Department of Informatics and Intelligent Systems:

Sharon Huang

“As department head, my priority is to create the conditions for faculty and students to thrive — through responsible AI and data science, interdisciplinary collaboration and continued growth in programs, research and impact,” said Sharon Huang, David Reese Professor of Information Sciences and Technology and head of the Department of Informatics and Intelligent Systems in the College of IST.

Huang served as IST’s program coordinator for the data sciences major and helped establish Penn State’s first bachelor of science degree in artificial intelligence and is also affiliated with the Institute for Computational and Data Sciences and the Huck Institutes of the Life Sciences. She has a plan for the department's future.

“Our vision is to grow and innovate in artificial intelligence and data science through strong interdisciplinary collaboration and high-quality education,” Huang said. “By advancing responsible AI and data science, impactful research and rigorous academic programs, we seek to enhance the department’s reputation and societal impact.”

Department of Privacy and Cybersecurity Informatics:

Dongwon Lee

“This role is an opportunity to help define the structural and intellectual foundations of the department at a formative moment,” said Dongwon Lee, professor and head of the Department of Privacy and Cybersecurity Informatics in the College of IST. “Building on our strengths in secure software systems, adversarial machine learning and privacy engineering, I hope to position the department as a leader in addressing emerging challenges such as generative AI risks, AI-driven attack and defense and resilient cyber infrastructures.

Lee is currently leading a team of students as one of 10 global finalists in the 2026 Amazon Nova AI Challenge. And he serves as the principal investigator of the U.S. National Science Foundation CyberCorps Scholarship for Service program at Penn State, which trains students in AI and cybersecurity skills for careers in national defense. Lee is also affiliated with the Center for Socially Responsible Artificial Intelligence

“This department aims to offer rigorous and innovative curricula at the undergraduate and graduate levels — preparing students not only with strong technical foundations but also with the ethical reasoning and interdisciplinary awareness needed to design and govern trustworthy systems,” Lee said. “By tightly coupling research innovation with educational excellence as part of a Research 1 institution’s mission, we can cultivate graduates who are prepared to lead in academia, industry, and public service.”

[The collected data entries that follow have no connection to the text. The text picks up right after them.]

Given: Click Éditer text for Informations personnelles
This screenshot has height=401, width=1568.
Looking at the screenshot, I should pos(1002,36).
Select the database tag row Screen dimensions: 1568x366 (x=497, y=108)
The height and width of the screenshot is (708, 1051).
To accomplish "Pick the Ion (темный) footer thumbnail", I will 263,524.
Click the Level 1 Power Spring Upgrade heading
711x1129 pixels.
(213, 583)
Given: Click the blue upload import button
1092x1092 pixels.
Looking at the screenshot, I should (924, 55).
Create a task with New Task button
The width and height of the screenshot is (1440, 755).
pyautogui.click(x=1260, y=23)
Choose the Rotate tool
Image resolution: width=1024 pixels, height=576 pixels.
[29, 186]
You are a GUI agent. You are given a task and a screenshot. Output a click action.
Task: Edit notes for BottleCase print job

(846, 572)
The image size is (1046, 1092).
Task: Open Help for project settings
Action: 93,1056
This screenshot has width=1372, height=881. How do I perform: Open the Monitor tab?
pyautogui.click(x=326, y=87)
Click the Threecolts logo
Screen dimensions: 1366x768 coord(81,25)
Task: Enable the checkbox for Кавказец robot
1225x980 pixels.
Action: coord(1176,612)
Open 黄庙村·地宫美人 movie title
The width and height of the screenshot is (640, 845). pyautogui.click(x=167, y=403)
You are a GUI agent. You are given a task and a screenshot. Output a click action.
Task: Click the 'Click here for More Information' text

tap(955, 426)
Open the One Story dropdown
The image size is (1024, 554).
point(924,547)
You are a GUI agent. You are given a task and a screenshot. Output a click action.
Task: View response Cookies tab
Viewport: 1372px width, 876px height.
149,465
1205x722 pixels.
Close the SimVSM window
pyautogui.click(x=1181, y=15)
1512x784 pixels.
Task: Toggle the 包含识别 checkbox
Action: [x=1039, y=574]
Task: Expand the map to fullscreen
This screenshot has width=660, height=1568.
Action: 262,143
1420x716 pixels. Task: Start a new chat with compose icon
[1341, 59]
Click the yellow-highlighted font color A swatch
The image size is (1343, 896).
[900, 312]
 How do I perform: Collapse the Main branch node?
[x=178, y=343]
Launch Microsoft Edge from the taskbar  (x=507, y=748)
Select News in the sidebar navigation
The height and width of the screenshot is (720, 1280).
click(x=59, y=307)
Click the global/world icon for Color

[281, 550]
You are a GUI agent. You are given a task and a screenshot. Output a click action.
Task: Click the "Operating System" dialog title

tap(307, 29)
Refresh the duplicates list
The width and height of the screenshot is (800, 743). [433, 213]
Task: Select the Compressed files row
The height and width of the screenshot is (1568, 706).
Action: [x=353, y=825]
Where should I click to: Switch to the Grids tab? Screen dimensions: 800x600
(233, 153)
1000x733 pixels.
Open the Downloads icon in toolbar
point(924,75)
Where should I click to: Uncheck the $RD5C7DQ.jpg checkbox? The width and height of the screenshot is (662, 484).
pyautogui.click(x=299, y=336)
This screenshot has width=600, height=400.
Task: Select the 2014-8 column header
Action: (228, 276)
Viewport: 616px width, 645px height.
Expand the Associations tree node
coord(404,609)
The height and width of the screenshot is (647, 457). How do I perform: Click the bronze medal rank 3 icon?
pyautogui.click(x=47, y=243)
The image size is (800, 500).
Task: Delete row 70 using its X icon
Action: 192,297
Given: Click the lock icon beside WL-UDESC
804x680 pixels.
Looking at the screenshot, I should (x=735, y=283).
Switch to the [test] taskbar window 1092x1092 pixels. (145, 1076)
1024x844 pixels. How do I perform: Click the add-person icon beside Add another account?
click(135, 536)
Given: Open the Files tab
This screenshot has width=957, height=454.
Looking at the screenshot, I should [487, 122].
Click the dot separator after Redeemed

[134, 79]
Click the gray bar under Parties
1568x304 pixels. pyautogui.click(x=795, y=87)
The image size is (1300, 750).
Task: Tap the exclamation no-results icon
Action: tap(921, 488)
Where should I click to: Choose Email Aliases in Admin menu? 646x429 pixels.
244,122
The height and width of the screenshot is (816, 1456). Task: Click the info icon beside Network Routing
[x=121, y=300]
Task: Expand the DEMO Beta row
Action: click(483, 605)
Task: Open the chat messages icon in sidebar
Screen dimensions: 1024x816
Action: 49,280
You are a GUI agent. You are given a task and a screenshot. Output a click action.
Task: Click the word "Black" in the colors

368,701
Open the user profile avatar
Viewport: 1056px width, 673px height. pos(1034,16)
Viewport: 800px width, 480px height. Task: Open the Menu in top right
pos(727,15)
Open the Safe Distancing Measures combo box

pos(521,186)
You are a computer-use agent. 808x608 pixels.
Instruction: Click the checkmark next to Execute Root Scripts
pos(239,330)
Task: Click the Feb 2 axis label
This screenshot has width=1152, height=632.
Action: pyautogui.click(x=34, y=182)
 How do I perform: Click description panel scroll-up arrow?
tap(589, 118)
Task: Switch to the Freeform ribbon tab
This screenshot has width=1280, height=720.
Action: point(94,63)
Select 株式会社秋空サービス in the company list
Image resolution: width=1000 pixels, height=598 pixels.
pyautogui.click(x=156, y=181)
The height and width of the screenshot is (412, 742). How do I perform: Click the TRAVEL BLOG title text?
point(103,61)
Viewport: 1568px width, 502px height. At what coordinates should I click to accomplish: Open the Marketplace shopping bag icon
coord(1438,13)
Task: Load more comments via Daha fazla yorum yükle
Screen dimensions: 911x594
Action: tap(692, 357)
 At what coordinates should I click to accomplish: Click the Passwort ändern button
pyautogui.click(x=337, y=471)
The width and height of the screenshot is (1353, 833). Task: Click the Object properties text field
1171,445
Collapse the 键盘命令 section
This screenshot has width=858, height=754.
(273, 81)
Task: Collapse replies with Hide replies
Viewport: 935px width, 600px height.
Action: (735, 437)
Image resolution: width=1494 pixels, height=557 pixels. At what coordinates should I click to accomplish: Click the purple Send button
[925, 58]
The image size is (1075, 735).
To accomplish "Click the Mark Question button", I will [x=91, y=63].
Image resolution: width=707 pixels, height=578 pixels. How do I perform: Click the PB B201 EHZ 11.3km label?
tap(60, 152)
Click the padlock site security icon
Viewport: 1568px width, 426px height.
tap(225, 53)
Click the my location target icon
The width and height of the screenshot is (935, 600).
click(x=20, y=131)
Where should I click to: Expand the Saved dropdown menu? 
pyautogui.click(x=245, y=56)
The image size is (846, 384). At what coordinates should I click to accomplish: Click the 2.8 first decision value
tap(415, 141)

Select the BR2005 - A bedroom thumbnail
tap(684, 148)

The search for the new department heads was led by Cindy Brewer, professor and associate dean for faculty affairs in the College of IST. She noted that the leaders are settling into their roles to strengthen IST’s capacity without constraining its creativity.

“The department heads are doing a great job of working directly with their professors and lecturers — running organized faculty meetings, mentoring individuals, celebrating accomplishments and encouraging lots of participation in hiring new colleagues,” Brewer said. “Since we are in the midst of hiring now, they also get the very happy task of calling up junior scholars to offer them a faculty position at Penn State. That may be the best part of the job.”